#### [TASK STATEMENT]
Locate the line that contains "Purok 4, Barangay" in the data that follows. Copy it and every subsequent line to the end, exactly, excluding pictures.

#### [RECORDS TO USE]
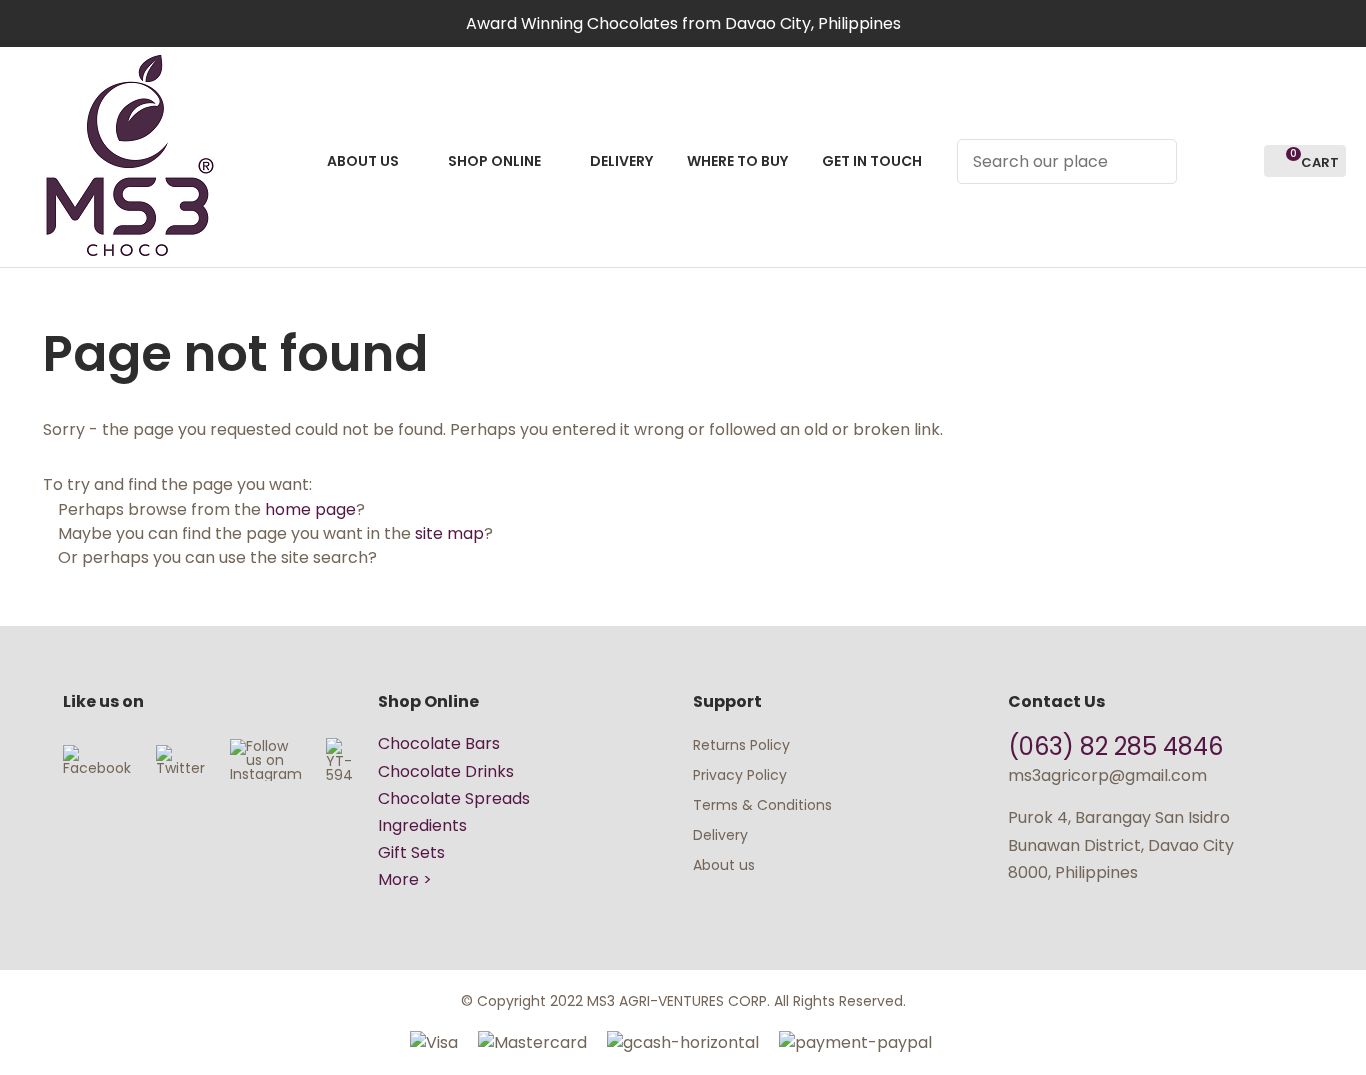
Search (1153, 161)
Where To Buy (737, 161)
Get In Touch (872, 161)
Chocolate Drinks (446, 771)
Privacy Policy (740, 775)
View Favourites (1240, 161)
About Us (363, 161)
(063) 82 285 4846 (1118, 746)
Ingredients (422, 825)
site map (449, 533)
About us (724, 865)
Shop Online (494, 161)
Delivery (621, 161)
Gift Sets (411, 852)
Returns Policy (741, 745)
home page (310, 509)
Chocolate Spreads (454, 798)
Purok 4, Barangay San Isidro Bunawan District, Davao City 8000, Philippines (1121, 844)
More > (405, 879)
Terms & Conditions (762, 805)
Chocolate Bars (439, 743)
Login (1203, 161)
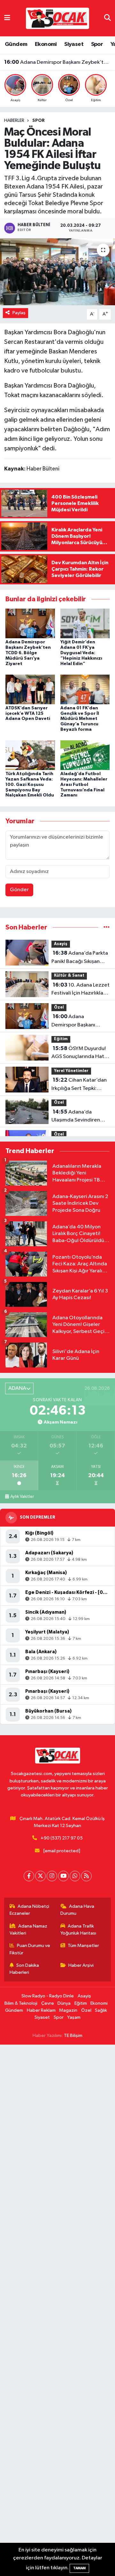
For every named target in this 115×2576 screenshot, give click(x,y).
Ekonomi (46, 44)
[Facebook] (29, 1876)
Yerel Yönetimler (71, 1071)
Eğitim (61, 1039)
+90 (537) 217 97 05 (62, 1838)
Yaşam (73, 2017)
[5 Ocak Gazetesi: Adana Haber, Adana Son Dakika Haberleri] (57, 18)
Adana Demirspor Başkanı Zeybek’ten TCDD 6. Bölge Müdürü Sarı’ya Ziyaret (28, 653)
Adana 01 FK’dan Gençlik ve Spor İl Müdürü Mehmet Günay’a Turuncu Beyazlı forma (79, 719)
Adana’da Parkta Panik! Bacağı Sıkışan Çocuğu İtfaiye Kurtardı (79, 958)
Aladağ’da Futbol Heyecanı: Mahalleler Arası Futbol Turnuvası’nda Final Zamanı (83, 784)
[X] (40, 1876)
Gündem (16, 44)
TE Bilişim (73, 2035)
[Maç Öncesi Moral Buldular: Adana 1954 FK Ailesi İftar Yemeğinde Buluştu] (57, 272)
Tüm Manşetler (83, 1945)
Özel (59, 1007)
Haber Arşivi (81, 1965)
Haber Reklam (41, 2010)
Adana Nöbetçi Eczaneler (30, 1910)
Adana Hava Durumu (77, 1910)
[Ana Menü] (7, 18)
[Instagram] (52, 1876)
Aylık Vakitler (22, 1496)
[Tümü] (106, 927)
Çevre (47, 2003)
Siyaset (73, 44)
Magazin (68, 2010)
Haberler (14, 120)
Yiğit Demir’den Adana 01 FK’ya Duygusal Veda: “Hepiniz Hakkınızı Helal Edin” (81, 653)
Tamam (79, 2568)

#### [COMPLETED EXERCISE]
Purok 4, Barangay San Isidro Bunawan District, Davao City 8000, Philippines (1121, 844)
More > (405, 879)
Terms & Conditions (762, 805)
Chocolate Bars (439, 743)
Login (1203, 161)
For every named target in this 115×2576 screenshot, give click(x,y).
Ekonomi (46, 44)
[Facebook] (29, 1876)
Yerel Yönetimler (71, 1071)
Eğitim (61, 1039)
+90 (537) 217 97 05 (62, 1838)
Yaşam (73, 2017)
[5 Ocak Gazetesi: Adana Haber, Adana Son Dakika Haberleri] (57, 18)
Adana Demirspor Başkanı Zeybek’ten TCDD 6. Bölge Müdürü Sarı’ya Ziyaret (28, 653)
Adana 01 FK’dan Gençlik ve Spor İl Müdürü Mehmet Günay’a Turuncu Beyazlı forma (79, 719)
Adana’da Parkta Panik! Bacağı Sıkışan Çocuğu İtfaiye Kurtardı (79, 958)
Aladağ’da Futbol Heyecanı: Mahalleler Arası Futbol Turnuvası’nda Final Zamanı (83, 784)
[X] (40, 1876)
Gündem (16, 44)
TE Bilişim (73, 2035)
[Maç Öncesi Moral Buldular: Adana 1954 FK Ailesi İftar Yemeğinde Buluştu] (57, 272)
Tüm Manşetler (83, 1945)
Özel (59, 1007)
Haber Arşivi (81, 1965)
Haber Reklam (41, 2010)
Adana Nöbetçi Eczaneler (30, 1910)
Adana Hava Durumu (77, 1910)
[Ana Menü] (7, 18)
[Instagram] (52, 1876)
Aylık Vakitler (22, 1496)
[Tümü] (106, 927)
Çevre (47, 2003)
Siyaset (73, 44)
Magazin (68, 2010)
Haberler (14, 120)
Yiğit Demir’den Adana 01 FK’ya Duygusal Veda: “Hepiniz Hakkınızı Helal Edin” (81, 653)
Tamam (79, 2568)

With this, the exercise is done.